Below are records; reproduce exactly the lines from the one that has "Open the eye icon in left sidebar" through the one that has "You are a computer-use agent. The image size is (620, 307).", ends included, and nothing more.

→ **Supplied entries**
====

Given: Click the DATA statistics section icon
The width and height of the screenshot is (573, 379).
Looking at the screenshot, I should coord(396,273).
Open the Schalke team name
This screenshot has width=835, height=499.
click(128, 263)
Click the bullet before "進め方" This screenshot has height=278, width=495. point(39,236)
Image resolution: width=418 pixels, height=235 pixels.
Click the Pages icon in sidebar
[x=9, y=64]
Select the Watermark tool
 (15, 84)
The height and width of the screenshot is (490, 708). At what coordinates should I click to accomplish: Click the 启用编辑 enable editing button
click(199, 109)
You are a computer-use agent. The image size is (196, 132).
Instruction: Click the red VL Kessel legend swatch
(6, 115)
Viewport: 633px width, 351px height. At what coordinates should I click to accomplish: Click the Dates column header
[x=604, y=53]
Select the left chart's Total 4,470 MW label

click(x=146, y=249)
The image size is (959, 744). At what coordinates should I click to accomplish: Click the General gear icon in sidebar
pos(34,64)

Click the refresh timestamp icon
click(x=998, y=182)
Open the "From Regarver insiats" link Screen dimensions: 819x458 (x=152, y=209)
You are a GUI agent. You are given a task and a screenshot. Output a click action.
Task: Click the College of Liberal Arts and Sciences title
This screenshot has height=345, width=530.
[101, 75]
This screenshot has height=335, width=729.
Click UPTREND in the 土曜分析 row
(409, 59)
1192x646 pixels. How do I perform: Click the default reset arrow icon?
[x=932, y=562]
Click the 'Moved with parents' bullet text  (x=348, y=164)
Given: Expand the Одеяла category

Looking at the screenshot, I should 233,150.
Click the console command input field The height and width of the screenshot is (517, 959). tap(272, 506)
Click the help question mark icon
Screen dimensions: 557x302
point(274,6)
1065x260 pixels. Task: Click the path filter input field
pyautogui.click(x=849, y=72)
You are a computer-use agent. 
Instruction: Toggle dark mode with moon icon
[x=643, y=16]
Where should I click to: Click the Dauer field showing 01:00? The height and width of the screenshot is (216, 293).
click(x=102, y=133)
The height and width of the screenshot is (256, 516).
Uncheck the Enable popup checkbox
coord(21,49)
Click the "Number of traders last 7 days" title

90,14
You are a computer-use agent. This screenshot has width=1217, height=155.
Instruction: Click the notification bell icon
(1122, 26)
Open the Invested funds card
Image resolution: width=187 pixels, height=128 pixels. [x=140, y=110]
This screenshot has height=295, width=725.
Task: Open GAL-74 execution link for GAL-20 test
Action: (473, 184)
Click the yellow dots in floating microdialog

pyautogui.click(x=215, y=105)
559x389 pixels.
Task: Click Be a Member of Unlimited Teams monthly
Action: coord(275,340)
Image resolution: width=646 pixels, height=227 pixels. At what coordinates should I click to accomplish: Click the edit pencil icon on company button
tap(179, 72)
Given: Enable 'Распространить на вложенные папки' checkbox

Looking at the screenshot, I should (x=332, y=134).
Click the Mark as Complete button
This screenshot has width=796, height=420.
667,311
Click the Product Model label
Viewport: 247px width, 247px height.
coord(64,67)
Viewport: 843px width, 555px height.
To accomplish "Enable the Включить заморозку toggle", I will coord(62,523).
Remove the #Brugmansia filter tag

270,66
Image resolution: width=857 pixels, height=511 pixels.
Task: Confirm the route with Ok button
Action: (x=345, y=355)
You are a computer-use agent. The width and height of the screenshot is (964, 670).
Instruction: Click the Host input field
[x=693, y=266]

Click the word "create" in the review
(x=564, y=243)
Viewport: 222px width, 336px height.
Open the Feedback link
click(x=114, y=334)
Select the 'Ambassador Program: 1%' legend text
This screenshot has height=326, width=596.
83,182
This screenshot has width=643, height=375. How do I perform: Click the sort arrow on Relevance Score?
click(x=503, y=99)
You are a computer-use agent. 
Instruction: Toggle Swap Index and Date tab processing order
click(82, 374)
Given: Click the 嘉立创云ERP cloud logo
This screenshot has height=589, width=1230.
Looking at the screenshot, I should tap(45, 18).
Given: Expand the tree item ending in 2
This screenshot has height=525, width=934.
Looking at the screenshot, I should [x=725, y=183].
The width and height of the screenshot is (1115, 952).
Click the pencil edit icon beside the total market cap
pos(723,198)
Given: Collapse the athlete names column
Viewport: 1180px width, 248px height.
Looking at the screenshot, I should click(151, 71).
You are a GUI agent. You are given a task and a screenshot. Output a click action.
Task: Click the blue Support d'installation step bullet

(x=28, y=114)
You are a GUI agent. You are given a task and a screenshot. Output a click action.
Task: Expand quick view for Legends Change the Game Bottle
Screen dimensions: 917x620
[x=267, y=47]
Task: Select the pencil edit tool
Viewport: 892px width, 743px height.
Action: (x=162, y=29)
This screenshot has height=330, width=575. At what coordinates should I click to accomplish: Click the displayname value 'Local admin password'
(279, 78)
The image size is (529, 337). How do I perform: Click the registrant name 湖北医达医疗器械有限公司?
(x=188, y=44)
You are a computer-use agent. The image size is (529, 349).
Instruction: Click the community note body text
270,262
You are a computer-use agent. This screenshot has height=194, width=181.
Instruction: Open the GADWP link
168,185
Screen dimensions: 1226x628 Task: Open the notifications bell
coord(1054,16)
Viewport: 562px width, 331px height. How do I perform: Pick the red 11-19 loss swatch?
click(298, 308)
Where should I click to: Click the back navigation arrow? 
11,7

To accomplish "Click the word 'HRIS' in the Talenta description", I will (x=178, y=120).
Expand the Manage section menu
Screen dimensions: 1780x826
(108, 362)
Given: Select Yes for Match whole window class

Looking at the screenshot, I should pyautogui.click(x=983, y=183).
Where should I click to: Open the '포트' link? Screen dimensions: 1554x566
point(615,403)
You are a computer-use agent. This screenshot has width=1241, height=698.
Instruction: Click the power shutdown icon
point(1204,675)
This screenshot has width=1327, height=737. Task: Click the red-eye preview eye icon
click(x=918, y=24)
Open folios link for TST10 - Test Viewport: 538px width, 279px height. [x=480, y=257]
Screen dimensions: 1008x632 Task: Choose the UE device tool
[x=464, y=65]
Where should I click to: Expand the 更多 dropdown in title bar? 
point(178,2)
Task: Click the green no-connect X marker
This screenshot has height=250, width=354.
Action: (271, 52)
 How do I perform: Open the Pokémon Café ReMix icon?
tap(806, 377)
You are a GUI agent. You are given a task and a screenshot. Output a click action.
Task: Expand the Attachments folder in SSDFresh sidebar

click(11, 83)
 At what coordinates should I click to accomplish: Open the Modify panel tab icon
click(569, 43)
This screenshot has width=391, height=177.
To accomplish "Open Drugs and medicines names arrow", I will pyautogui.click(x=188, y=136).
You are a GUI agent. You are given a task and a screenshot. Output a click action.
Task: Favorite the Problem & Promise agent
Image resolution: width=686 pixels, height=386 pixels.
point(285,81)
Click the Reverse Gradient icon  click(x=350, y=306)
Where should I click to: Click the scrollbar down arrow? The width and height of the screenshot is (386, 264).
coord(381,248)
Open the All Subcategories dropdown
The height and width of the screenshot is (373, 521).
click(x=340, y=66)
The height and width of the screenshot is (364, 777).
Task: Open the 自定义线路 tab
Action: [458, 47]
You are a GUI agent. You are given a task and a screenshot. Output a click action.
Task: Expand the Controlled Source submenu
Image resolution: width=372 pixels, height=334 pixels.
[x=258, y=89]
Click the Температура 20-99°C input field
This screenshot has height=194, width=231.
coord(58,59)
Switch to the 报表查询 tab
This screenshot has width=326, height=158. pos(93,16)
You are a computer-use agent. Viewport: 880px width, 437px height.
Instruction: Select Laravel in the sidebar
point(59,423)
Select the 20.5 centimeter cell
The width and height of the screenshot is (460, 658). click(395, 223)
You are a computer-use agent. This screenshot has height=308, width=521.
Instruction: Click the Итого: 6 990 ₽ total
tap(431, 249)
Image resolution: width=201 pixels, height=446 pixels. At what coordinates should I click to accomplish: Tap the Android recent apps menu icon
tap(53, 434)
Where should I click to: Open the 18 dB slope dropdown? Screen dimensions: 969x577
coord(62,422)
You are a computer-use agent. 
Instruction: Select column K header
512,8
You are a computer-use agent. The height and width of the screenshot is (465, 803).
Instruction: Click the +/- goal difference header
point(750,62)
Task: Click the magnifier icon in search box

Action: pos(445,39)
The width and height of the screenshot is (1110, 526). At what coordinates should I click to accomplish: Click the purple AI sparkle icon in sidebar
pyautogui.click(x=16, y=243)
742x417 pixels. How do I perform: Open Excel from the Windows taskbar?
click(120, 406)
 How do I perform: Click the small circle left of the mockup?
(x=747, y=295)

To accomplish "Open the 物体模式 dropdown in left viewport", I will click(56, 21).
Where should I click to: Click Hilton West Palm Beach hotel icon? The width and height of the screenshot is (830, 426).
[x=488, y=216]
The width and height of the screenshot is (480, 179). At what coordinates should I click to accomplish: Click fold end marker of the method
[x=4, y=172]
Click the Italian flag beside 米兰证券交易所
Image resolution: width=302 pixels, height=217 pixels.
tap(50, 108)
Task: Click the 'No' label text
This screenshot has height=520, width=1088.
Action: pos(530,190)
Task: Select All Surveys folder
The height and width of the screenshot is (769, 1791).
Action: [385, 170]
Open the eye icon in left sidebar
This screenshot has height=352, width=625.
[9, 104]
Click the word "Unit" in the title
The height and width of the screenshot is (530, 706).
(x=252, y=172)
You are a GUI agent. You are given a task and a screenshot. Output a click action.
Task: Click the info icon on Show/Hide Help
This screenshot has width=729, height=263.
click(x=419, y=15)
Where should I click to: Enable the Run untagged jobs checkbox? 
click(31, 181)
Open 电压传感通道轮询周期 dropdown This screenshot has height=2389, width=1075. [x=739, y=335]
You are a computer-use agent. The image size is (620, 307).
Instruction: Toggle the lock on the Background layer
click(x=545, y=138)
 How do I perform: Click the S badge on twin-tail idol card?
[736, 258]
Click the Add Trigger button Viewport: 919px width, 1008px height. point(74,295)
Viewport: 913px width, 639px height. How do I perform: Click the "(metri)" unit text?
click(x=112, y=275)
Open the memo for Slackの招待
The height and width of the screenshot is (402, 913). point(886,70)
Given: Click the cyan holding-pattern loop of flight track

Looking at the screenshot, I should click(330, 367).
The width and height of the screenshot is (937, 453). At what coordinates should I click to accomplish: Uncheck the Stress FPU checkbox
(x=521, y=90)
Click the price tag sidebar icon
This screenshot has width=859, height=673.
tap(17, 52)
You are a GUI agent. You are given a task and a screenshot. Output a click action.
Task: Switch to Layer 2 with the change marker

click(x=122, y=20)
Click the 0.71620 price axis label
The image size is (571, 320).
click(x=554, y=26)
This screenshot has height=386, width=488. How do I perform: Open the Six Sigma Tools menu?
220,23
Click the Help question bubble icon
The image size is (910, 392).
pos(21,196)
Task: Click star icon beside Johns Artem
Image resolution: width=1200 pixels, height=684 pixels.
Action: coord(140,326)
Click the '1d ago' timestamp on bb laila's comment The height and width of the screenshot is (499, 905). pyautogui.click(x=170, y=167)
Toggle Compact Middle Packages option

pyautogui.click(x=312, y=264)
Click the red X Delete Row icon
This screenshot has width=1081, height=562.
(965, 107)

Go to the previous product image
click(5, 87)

====

→ **Output for this task**
Open the eye icon in left sidebar
This screenshot has height=352, width=625.
[9, 104]
Click the word "Unit" in the title
The height and width of the screenshot is (530, 706).
(x=252, y=172)
You are a GUI agent. You are given a task and a screenshot. Output a click action.
Task: Click the info icon on Show/Hide Help
This screenshot has width=729, height=263.
click(x=419, y=15)
Where should I click to: Enable the Run untagged jobs checkbox? 
click(31, 181)
Open 电压传感通道轮询周期 dropdown This screenshot has height=2389, width=1075. [x=739, y=335]
You are a computer-use agent. The image size is (620, 307).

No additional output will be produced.